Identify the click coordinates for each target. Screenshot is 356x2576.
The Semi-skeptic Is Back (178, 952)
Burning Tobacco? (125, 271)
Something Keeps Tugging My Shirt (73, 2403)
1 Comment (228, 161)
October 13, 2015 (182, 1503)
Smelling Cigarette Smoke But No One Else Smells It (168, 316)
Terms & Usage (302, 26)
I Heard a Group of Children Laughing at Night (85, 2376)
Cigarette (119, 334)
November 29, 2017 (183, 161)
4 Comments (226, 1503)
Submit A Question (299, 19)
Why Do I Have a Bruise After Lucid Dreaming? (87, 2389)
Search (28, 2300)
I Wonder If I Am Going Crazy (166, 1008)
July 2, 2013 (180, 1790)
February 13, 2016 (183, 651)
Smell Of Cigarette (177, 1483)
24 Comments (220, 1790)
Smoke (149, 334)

++++

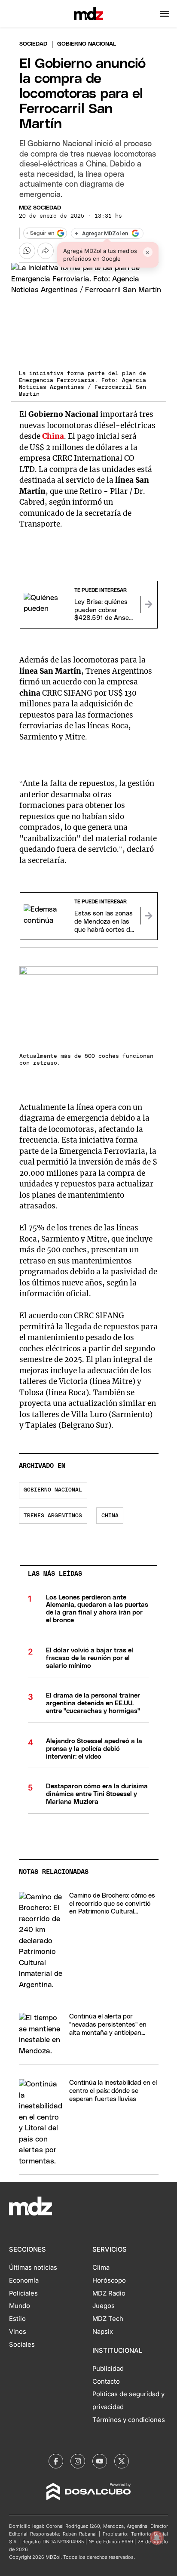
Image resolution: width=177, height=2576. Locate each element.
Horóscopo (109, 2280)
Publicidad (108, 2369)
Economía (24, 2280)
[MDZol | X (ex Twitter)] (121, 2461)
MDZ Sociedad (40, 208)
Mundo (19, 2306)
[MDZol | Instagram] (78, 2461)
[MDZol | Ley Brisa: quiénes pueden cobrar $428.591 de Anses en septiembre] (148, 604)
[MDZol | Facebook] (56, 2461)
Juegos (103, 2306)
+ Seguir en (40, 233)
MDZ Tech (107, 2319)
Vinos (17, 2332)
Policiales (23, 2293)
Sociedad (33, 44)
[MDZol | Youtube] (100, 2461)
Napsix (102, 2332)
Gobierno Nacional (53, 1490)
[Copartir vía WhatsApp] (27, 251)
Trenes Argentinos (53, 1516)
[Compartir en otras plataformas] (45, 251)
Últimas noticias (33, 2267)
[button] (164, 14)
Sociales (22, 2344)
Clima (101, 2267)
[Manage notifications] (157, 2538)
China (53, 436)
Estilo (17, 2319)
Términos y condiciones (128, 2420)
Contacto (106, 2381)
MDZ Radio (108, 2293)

++++

Only the lines above starting at the line that holds "Vinos (17, 2332)" and ending at the line that holds "MDZ Radio (108, 2293)" are to be repeated, exactly and in full.

Output of the task
Vinos (17, 2332)
Policiales (23, 2293)
Sociedad (33, 44)
[MDZol | Youtube] (100, 2461)
Napsix (102, 2332)
Gobierno Nacional (53, 1490)
[Copartir vía WhatsApp] (27, 251)
Trenes Argentinos (53, 1516)
[Compartir en otras plataformas] (45, 251)
Últimas noticias (33, 2267)
[button] (164, 14)
Sociales (22, 2344)
Clima (101, 2267)
[Manage notifications] (157, 2538)
China (53, 436)
Estilo (17, 2319)
Términos y condiciones (128, 2420)
Contacto (106, 2381)
MDZ Radio (108, 2293)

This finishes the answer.